| SET EXERCISE |
Pull out each line of the data below that contains the string "height", and copy every such line in full.

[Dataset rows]
------

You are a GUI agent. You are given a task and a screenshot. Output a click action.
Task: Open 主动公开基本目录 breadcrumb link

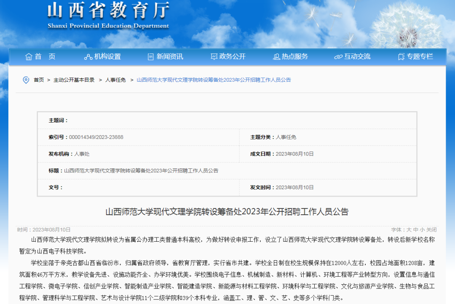[x=74, y=80]
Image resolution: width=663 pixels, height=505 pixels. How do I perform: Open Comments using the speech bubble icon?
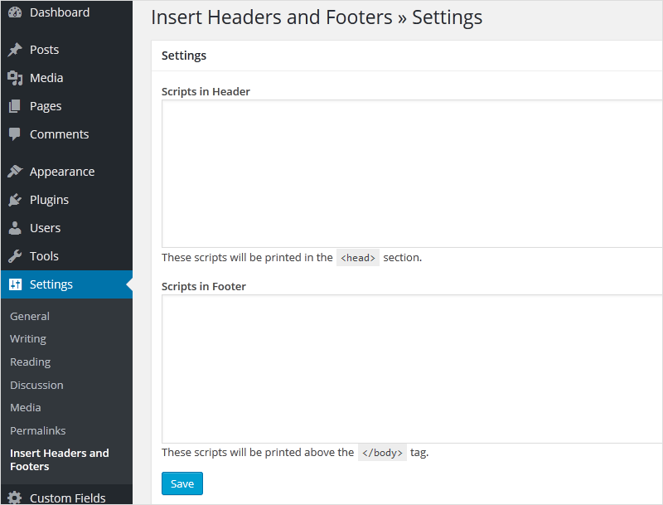pos(15,134)
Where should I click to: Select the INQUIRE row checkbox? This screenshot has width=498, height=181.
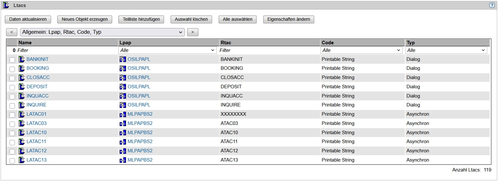pos(12,105)
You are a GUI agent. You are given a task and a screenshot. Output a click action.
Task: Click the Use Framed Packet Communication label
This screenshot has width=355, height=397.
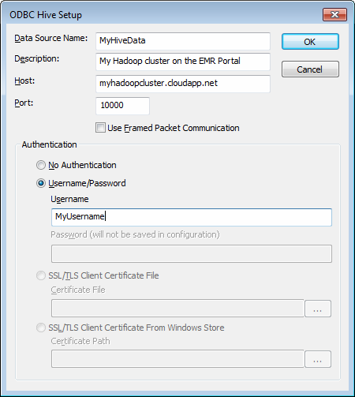point(174,128)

------

| TASK ANSWER |
Image resolution: width=663 pixels, height=505 pixels. How do I perform: Open Comments using the speech bubble icon?
Where should I click to: Select the INQUIRE row checkbox? This screenshot has width=498, height=181.
This screenshot has width=355, height=397.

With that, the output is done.